Our impact

Thanks to our community, donors, volunteers, and supporters, we helped over 14,000 adults and children who are deafblind or have complex disabilities in the past year.

In 2021, we scaled up our virtual support as our face-to-face activities were forced to close. And it meant we were able to reach more people than ever before. 

Thanks to Sense’s support, Martin is finally able to live the life that he wants to. It just means the world to us.

Audrey, whose brother Martin receives support from Sense

Our work makes breakthrough moments possible

We want to ensure every child and adult with complex disabilities gets the help they deserve. We’re determined to provide a place where everyone belongs, where difference is valued and no one is left out.

Everyone connected to Sense has responded with dedication, creativity, care and generosity since the pandemic hit. It’s meant we have continued to be here for the people we support and our specialist skills have continued to shine through.

We could not have achieved this without you. Thank you.  

How you helped Sense

1. Giving children and families the best possible start

It’s vital that children like Greta who are born deafblind or have complex disabilities get help as early as possible. Sense specialists have the expertise to understand a child’s ways of communicating.

In partnership with parents or carers, we support each and every child to learn and grow in confidence. 

Sense’s support for children and families last year:

  • 2,456 children, young people and families engaged with our support.
  • 52 online family events connected 510 families together for information, support and activities.
  • 266 families were empowered with specialist technology and equipment to access online support.

It’s difficult to think what life would be like if we didn’t have Sense.

Zoe, Greta’s mum

2. Helping adults with complex disabilities live and learn

A man with sunglasses on sits in a music room playing guitar.

Sense helps people with complex disabilities like Fernando to open doors that would otherwise be closed to them.

We support people to live independently and keep learning throughout their lives.

Sense’s support for adults last year:

  • 335 adults were empowered to live more independently in our Sense residential and supported living services.
  • 245 young people participated in our education programmes for 16-25-year-olds.
  • 94% of Sense services were rated as ‘Good’ or ‘Outstanding’ by the Care Quality Commission.

“When Fernando started spending time at a Sense Centre, he began to shine again.”

Carole, sister of Fernando, who attends a Sense Centre.

3. Helping people feel less lonely

Saihan, a young man with glasses and short black hair, smiling

Sense supports people like Saihan to build their confidence, become more independent, be active in their community, and find a route out of loneliness.
******
* _Instructions_
**1)** For each statement below, state whether it agrees with the Sense impact text, answering yes or no and quoting the words of the text that decide it.
(a) In 2021, Sense scaled up its virtual support because its face-to-face activities were forced to close.
(b) Sense held 72 online family events during the year.
(c) Sense's education programmes serve people aged 18 to 30.
**2)** Answer these questions using the Sense impact text.
(a) How many adults and children who are deafblind or have complex disabilities did Sense help in the past year?
(b) How many families were given specialist technology and equipment to access online support?
(c) What percentage of Sense services did the Care Quality Commission rate as 'Good' or 'Outstanding'?
**3)** Transcribe the passage of the Sense impact text from "A man with sunglasses" up to and including "supported living services.".

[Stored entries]
******
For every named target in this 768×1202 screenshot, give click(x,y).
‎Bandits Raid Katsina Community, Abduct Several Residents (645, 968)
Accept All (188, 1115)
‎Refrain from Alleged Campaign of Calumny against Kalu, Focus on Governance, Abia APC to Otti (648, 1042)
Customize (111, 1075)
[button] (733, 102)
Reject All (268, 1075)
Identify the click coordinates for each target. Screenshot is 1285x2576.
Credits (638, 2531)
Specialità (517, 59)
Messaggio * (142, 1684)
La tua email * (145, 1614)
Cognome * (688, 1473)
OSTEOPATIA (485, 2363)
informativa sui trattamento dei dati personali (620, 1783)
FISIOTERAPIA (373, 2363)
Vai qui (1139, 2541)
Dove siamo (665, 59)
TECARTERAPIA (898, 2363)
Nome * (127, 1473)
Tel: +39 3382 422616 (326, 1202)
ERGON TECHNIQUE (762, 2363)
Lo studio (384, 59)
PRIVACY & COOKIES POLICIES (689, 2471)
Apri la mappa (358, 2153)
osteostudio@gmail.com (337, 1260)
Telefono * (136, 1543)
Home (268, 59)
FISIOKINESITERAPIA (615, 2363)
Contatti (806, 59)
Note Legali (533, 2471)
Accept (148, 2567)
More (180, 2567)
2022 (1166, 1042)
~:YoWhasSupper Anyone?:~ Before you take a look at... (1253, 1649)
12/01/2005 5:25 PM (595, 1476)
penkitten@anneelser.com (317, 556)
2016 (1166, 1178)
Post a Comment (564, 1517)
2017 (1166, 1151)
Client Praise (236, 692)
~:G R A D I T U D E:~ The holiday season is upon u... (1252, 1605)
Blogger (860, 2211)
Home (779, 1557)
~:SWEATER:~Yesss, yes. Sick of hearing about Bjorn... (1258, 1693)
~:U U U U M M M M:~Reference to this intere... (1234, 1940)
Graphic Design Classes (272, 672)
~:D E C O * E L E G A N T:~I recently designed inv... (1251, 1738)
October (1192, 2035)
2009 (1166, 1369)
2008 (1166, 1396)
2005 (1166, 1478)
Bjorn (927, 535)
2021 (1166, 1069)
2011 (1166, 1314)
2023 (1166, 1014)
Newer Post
******
* _List of answers_
**1)**
(a) Yes: "In 2021, we scaled up our virtual support as our face-to-face activities were forced to close."
(b) No: "52 online family events connected 510 families together for information, support and activities."
(c) No: "245 young people participated in our education programmes for 16-25-year-olds."

**2)**
(a) Over 14,000
(b) 266
(c) 94%

**3)**
A man with sunglasses on sits in a music room playing guitar.

Sense helps people with complex disabilities like Fernando to open doors that would otherwise be closed to them.

We support people to live independently and keep learning throughout their lives.

Sense’s support for adults last year:

  • 335 adults were empowered to live more independently in our Sense residential and supported living services.